Christian worshippers thronged the Church of the Holy Sepulchre in Jerusalem on Saturday to celebrate the ceremony of the Holy Fire, an ancient, mysterious ritual that has sparked tensions this year with the Israeli police.
In the annual ceremony that has persisted for over a millennium, a flame — kindled in some miraculous way in the heart of Jesus’ tomb — is used to light the candles of fervent believers in Greek Orthodox communities near and far.
Little by little, the darkened church is irradiated by tiny patches of light, which eventually illuminate the whole building as the resurrection of Jesus is proclaimed. Chartered planes then ferry the flickering lanterns to Russia, Greece and beyond with great fanfare.
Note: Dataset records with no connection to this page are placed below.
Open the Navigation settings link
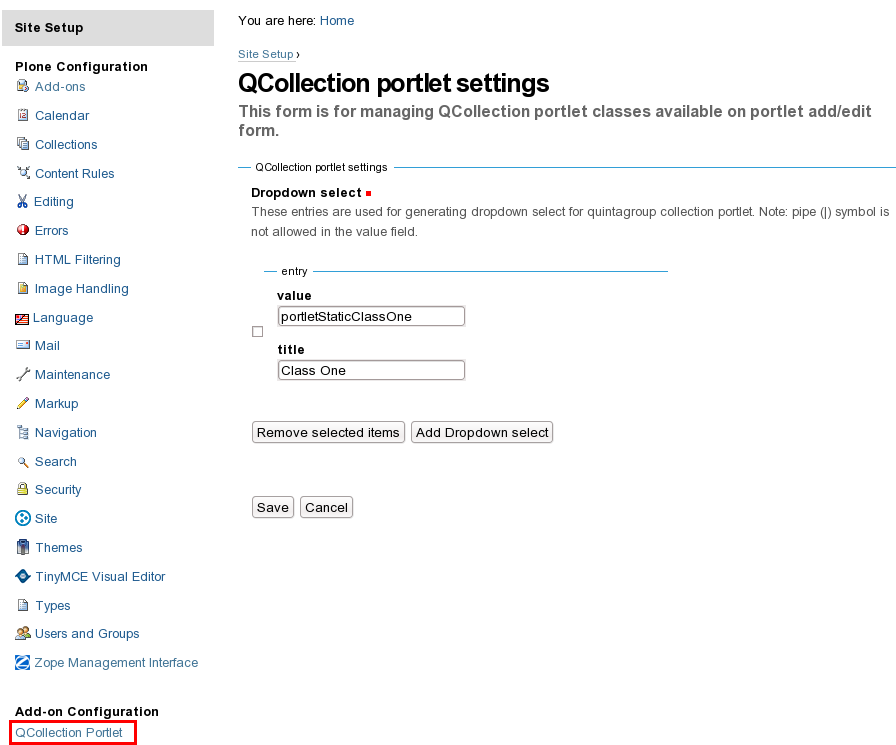Image resolution: width=896 pixels, height=745 pixels. coord(66,433)
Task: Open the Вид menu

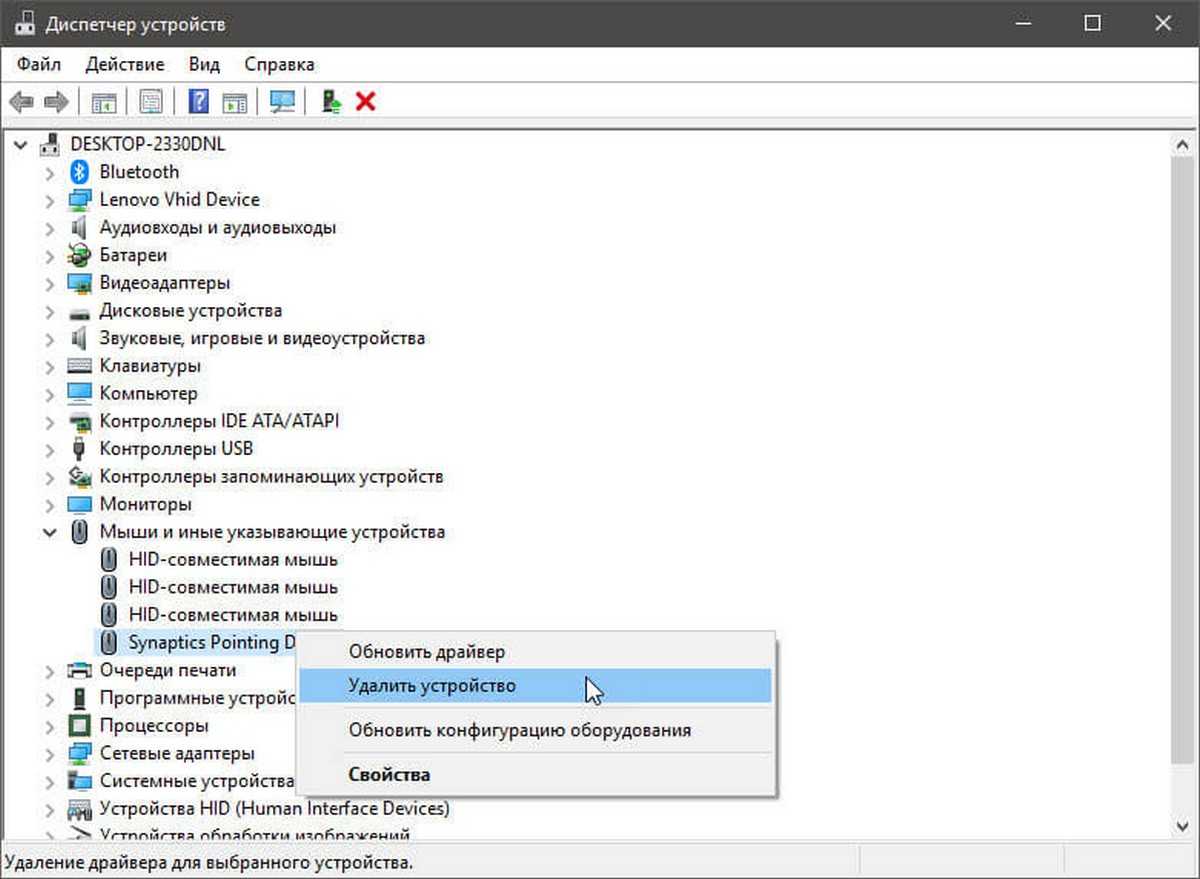Action: pyautogui.click(x=204, y=64)
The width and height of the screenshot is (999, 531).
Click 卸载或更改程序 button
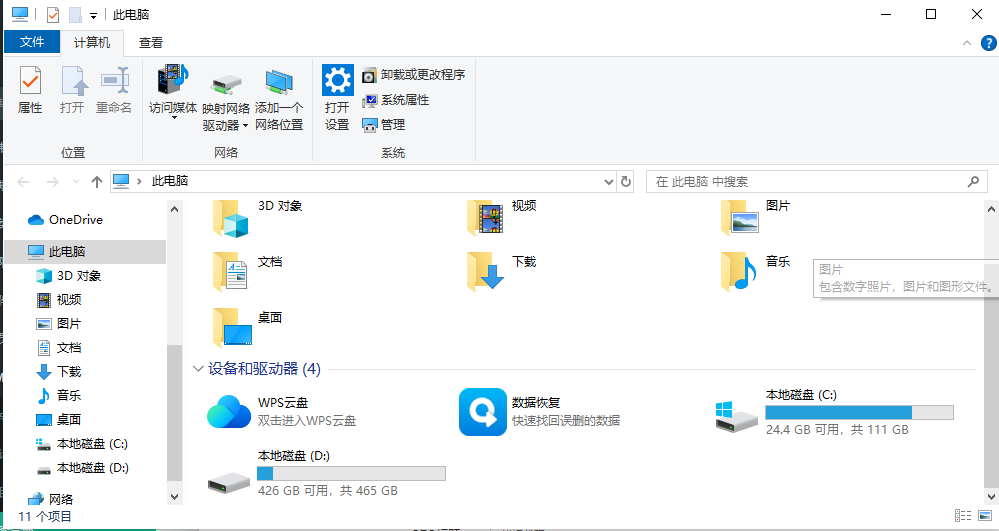(413, 75)
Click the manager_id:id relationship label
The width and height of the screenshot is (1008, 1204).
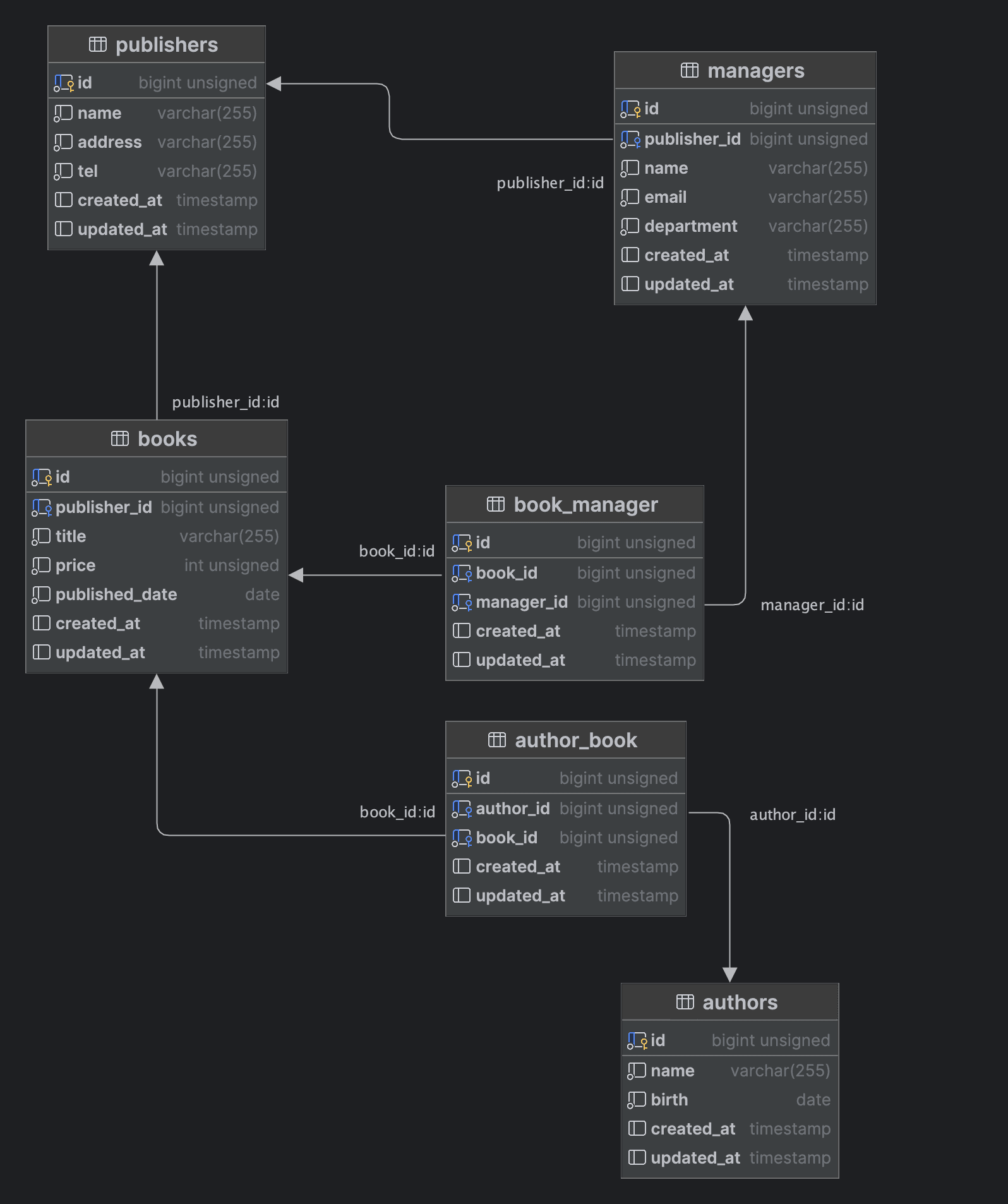[x=812, y=605]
Authorities limit numbers to protect public safety
Many trying to get to the church — built on the site where Christian tradition holds that Jesus was crucified, buried and resurrected — were thrilled to mark the pre-Easter rite in the city where it all started. But others were disappointed.
“It is sad for me that I cannot get to the church, where my heart, my faith, wants me to be,” said 44-year-old Jelena Novakovic from Montenegro.
Israel has capped the ritual — normally an experience of being squeezed among multilingual, suffocating crowds — to just 1,800 people. The Israeli police say they must be strict because they’re responsible for maintaining public safety. In 1834, a stampede at the event claimed hundreds of lives. Two years ago, a crush at a packed Jewish holy site in the country’s north killed 45 people. Authorities say they’re determined to prevent a repeat of the tragedy.
But Jerusalem’s Christian minority — mired in the Israeli-Palestinian conflict and caught between Jews and Muslims — fear Israel is using extra security measures to alter their status in the Old City, providing access to Jews while limiting the number of Christian worshippers.
Angry pilgrims jostle with police
Israeli authorities and church officials have publicly quarrelled over the crowd constraints for the past week. As early as 8.00 am, Israeli police were already turning back most worshippers from the gates of the Old City — including foreign tourists who flew from Europe and Palestinian Christians who travelled from across the West Bank — directing them to an overflow area with a live stream.
Angry pilgrims and clergy jostled to get through while police struggled to hold them back, allowing only a trickle of ticketed visitors and local residents near the church. Metal barricades sealed off alleys leading to the Christian Quarter. Over 2,000 police officers swarmed the stone ramparts.
A few Palestinian teenagers from the neighbourhood saw a chance to make a buck, promising tourists they’d get them into the church for some 200 shekels (€49) but leading them only to a nearby courtyard before asking for more money.
Ana Dumitrel, a Romanian pilgrim surrounded by police outside the Old City, said she came to pay tribute to her late mother, whose experience witnessing the holy fire in 1987 long inspired her.
“I wanted to tell my family, my children, that I was here as my mom was,” she said, straining to assess whether she had a chance.
The friction over Saturday’s Orthodox Easter ritual has been fuelled in part by a rare convergence of holidays in Jerusalem’s bustling Old City. A few hundred metres away from the Church of the Holy Sepulchre, Muslims fasting for the 24th day of the holy month of Ramadan were gathering for midday prayers at the Al-Aqsa mosque, the third-holiest site in Islam. Earlier this week, tens of thousands of Jews flocked to the Western Wall for a mass prayer during the Passover holiday.
Israel captured the Old City, along with the rest of the city’s eastern half, in the 1967 Mideast War and later annexed it in a move not internationally recognised. Palestinians claim east Jerusalem as the capital of their hoped-for state.
Easter festivities across Europe
In Romania, many people have been travelling into the mountains to celebrate the Easter weekend. Some people chose the mountains, to enjoy skiing and tobogganing. Others prefer the pools with thermal water or the seaside. Many Romanians chose to spend Easter with their Bulgarian neighbours, south of the Danube, so they crossed the border.
Citizens burn saints and leave Easter eggs for health in the “St. Kliment Ohridski” Cathedral.
In North Macedonia, Friday was a day of mourning for the crucifixion of Jesus Christ. Citizens left Easter eggs at St. Kliment Ohridski Cathedral while praying for good health.
No bells were rung, instead wooden beams were struck. Believers of the Macedonian Orthodox Church are also expecting the arrival of the Holy Fire directly from Jerusalem.